An artwork comprised of 4 mounted lightboxes, 88 x 64cm, 2022.
Going Deep is made from an accumulation of drawings and writing gathered in sketchbooks over 8 years of visiting Sydney’s Villawood immigration detention centre. I used to regularly visit the centre as a volunteer to conduct informal art workshops on behalf of the not-for-profit community organisation Refugee Art Project, where I would sometimes make observational sketches of the physical environment and the people who were incarcerated there. In our gatherings an Afghan friend who was locked up for over 2 years often initiated profound discussions about art, philosophy and the metaphysical poetics of Islamic mysticism. He described such conversations as ‘going deep’. This work contains some of my observational drawings, alongside 2 sketches by Tabz Jebba, and the informal handwriting of the Afghan refugee friends (who wish to remain anonymous) in our drawing circle, containing some of their favourite poetry and Sufi maxims. The work alludes to a numinous, interior world – a safe place in the mind. A respite from the grinding toll of Australia’s structural racism and institutionalised cruelty.

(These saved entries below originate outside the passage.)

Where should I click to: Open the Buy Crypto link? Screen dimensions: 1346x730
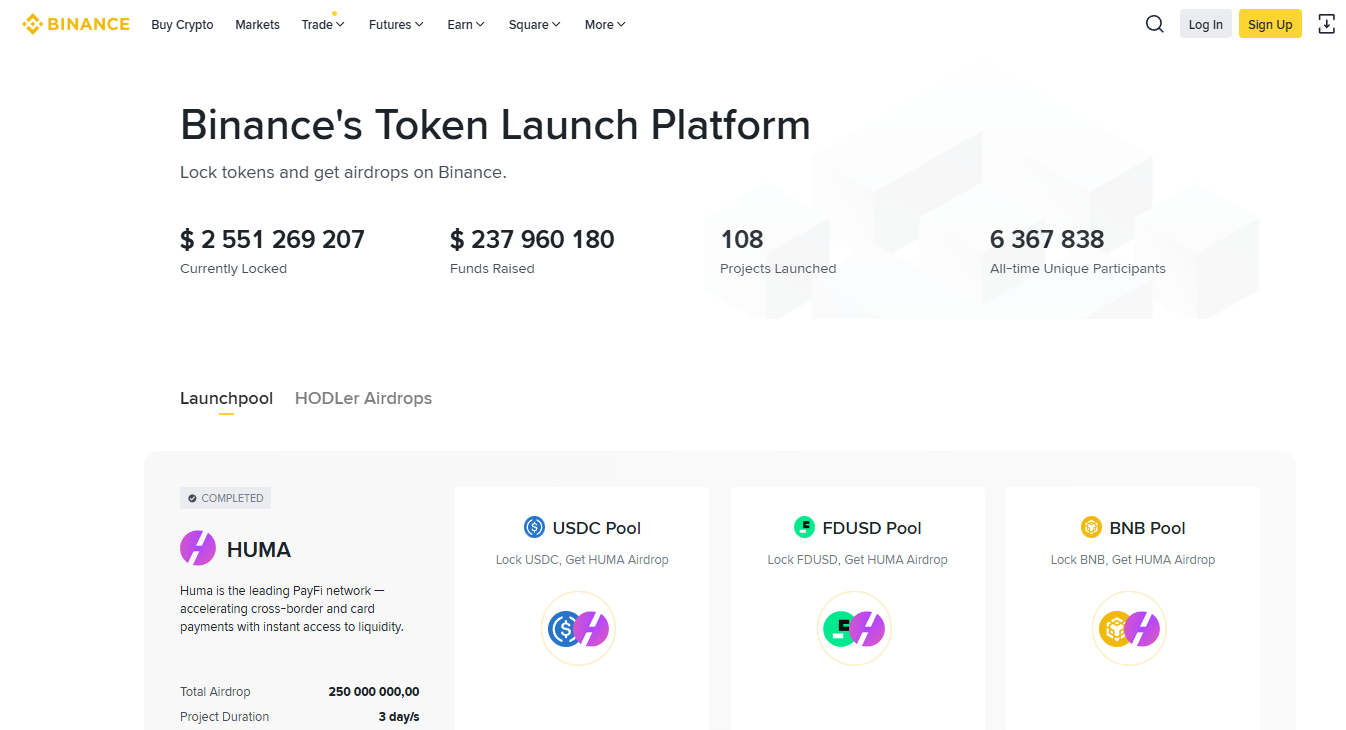tap(182, 25)
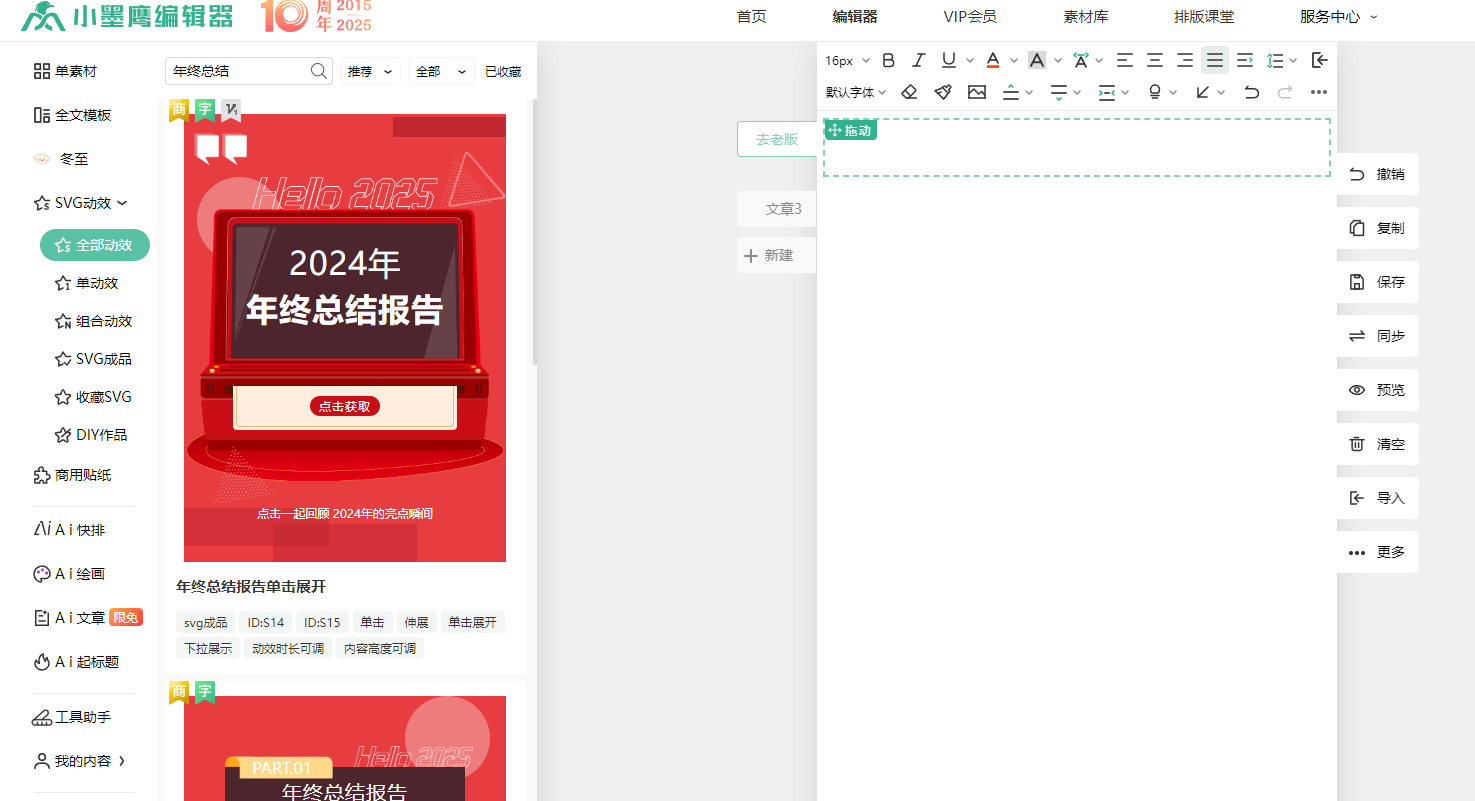Click the undo arrow in editor toolbar
Screen dimensions: 1475x801
pyautogui.click(x=1251, y=92)
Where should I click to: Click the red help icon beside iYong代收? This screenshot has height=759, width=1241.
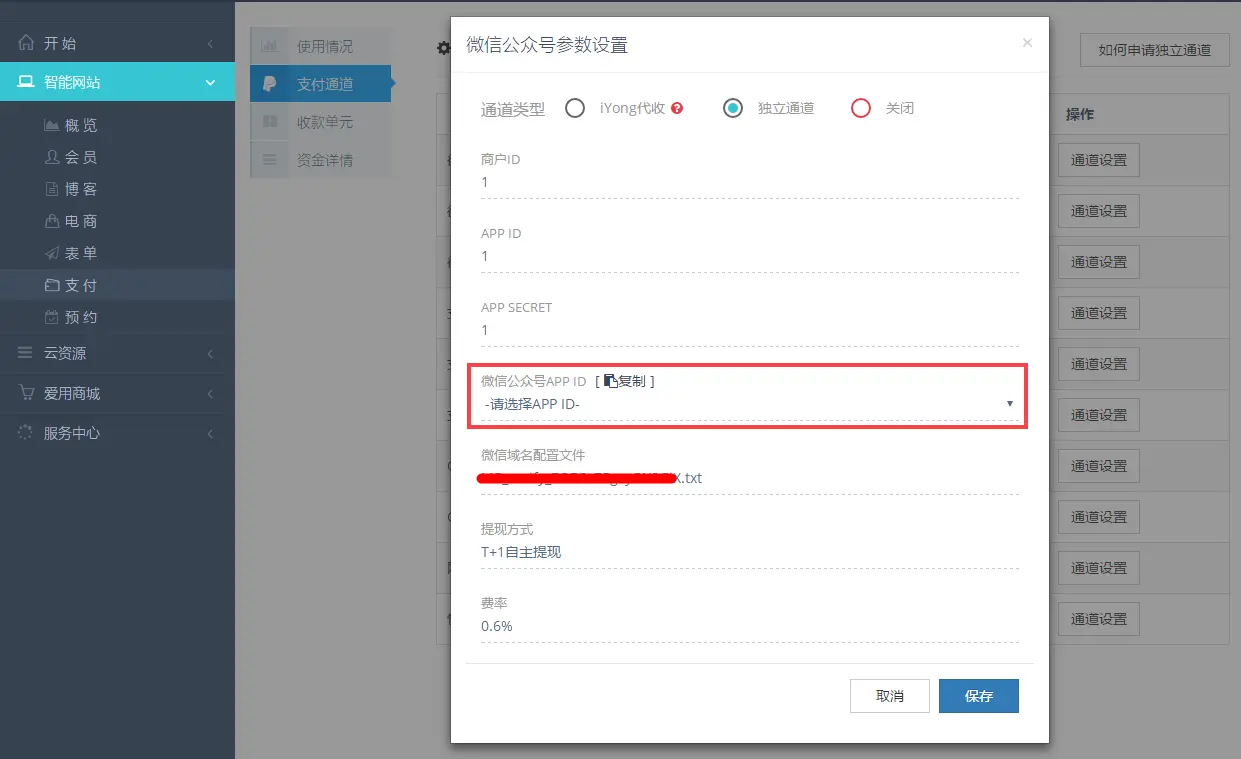click(677, 108)
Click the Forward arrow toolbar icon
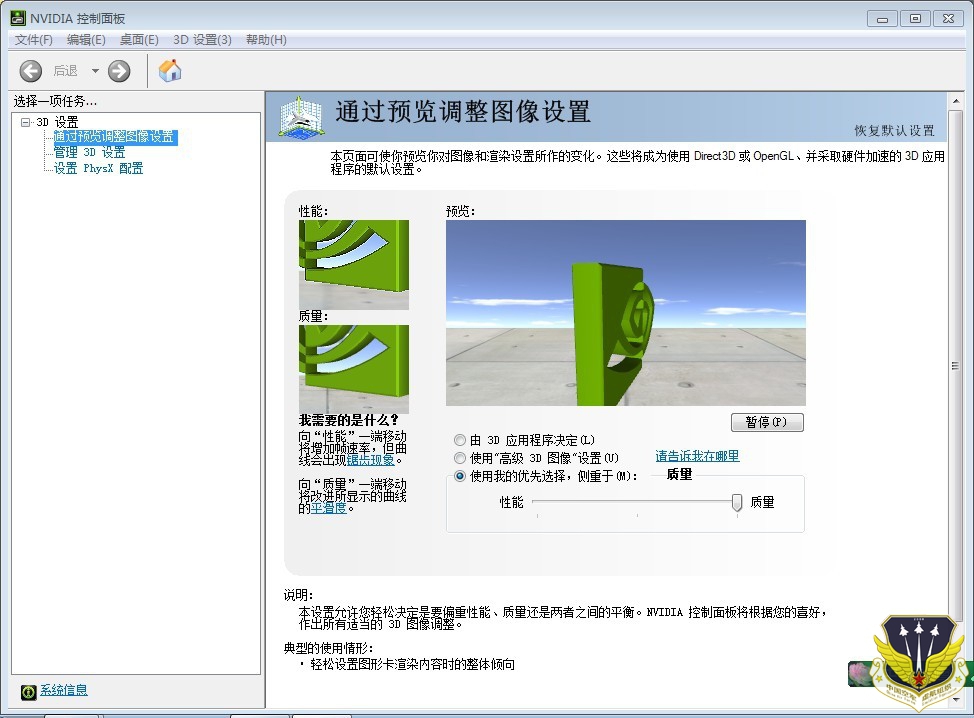The image size is (974, 718). click(x=119, y=71)
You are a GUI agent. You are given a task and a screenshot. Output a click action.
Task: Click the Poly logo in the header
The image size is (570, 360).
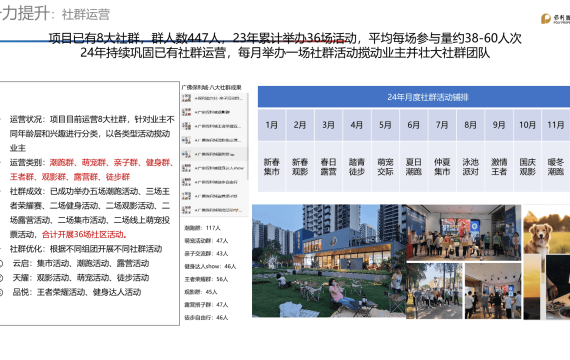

One theme I’ve become interested in is the concept of ‘affective experience/witnessing’ and how this can be explored, away from approaches thatprivilege causal and logical understandings. This concept evokes a different account of the theory/practice of witnessing by privileging the bodily encounter with experience, which is often pushed aside in the quest for factual narrative retellings.
‘Going Deep’ (as the name suggests) is about exploring experiences that do not fold into a causal narrative, but which are internal, immersive, recurring, nurturing. For me the lightbox is inherently cinematic, so I hope the work resonates in a way that captures the viewer’s imagination, as film posters do for me. But also the lightbox quite literally makes art of light, which plays to the mystical, Sufi themes of the work — relating to long discussions about the metaphor of light as a form of insight, gnosis or ‘irfan.